* _Input_
** BEGIN **

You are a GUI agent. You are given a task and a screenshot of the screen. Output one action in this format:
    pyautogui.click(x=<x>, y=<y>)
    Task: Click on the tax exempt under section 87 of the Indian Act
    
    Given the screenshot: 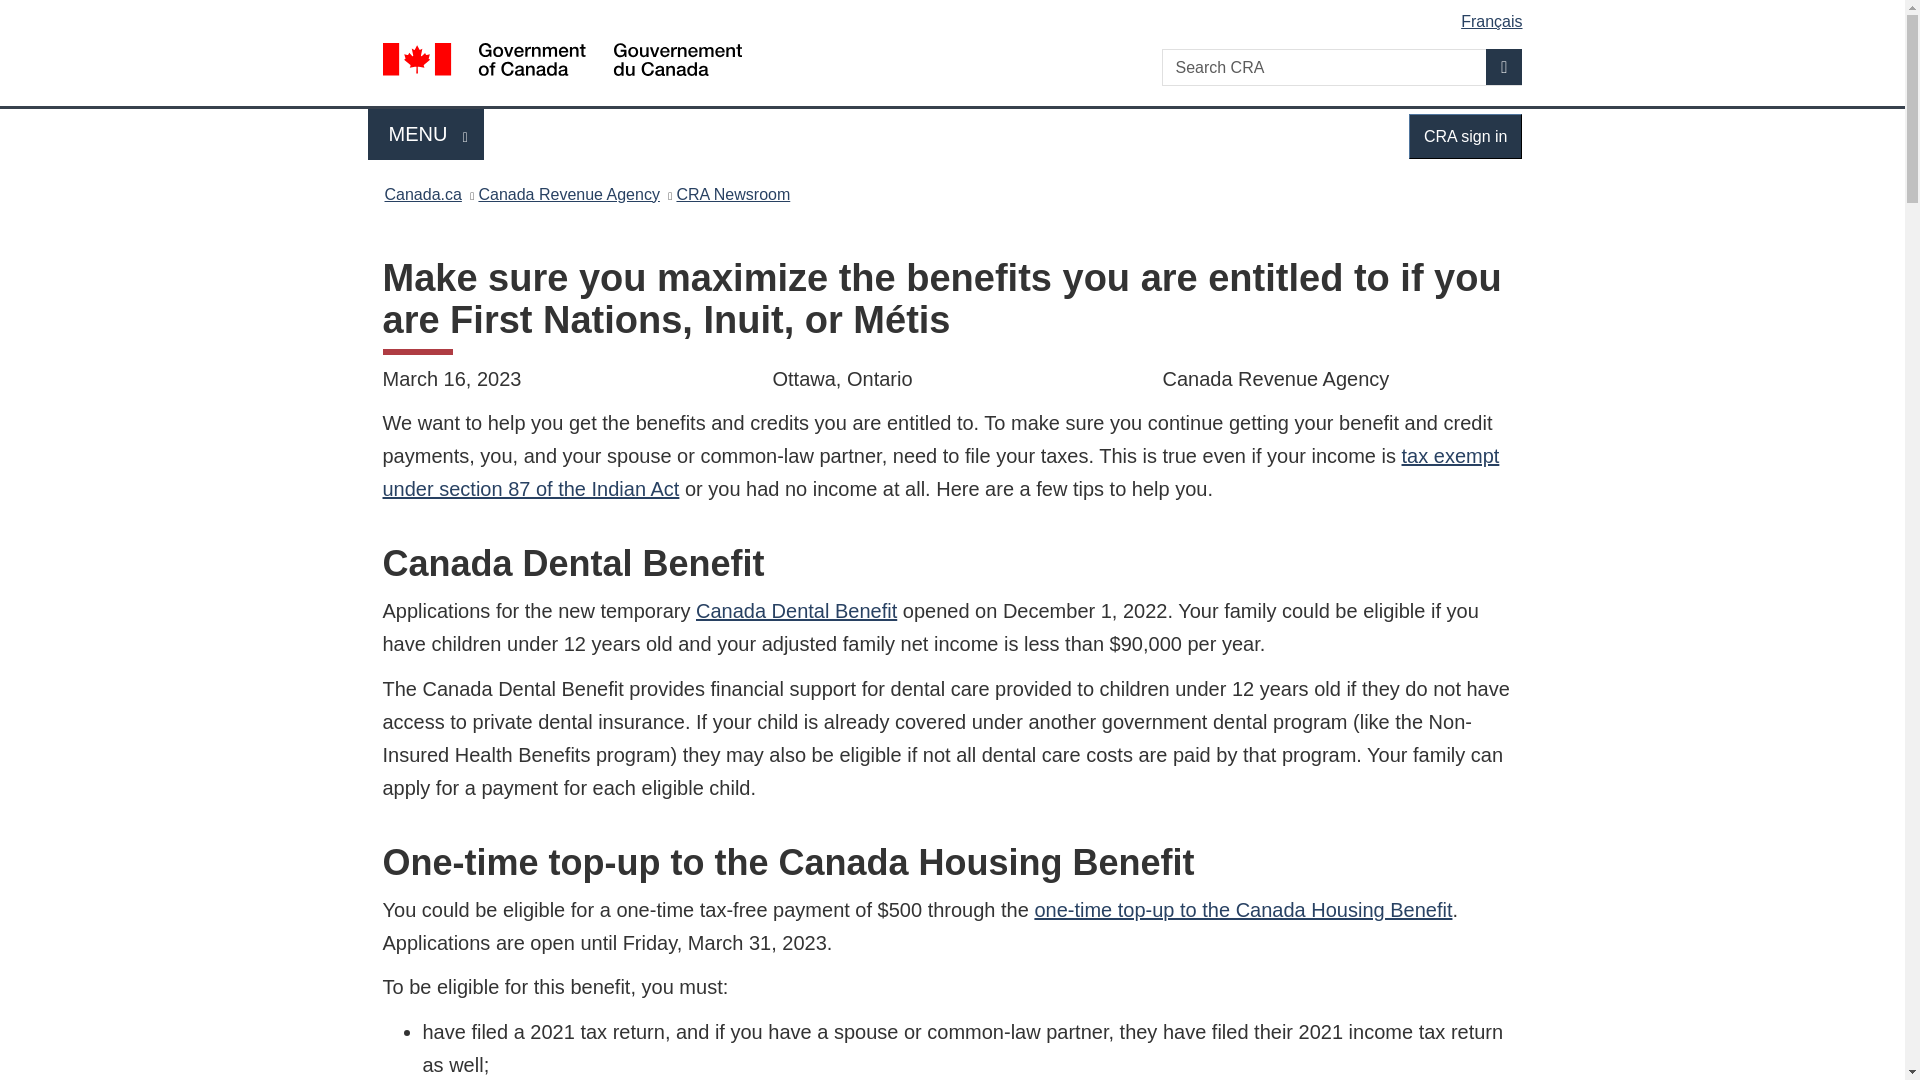 What is the action you would take?
    pyautogui.click(x=940, y=472)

** END **

* _Exercise requirements_
Rewrite the records as a numbered list, starting at the beginning of the records and going on through the line that contains "Task: Click on", leaving out any blank lines.

* _Result of the task_
1. You are a GUI agent. You are given a task and a screenshot of the screen. Output one action in this format:
2.     pyautogui.click(x=<x>, y=<y>)
3.     Task: Click on the tax exempt under section 87 of the Indian Act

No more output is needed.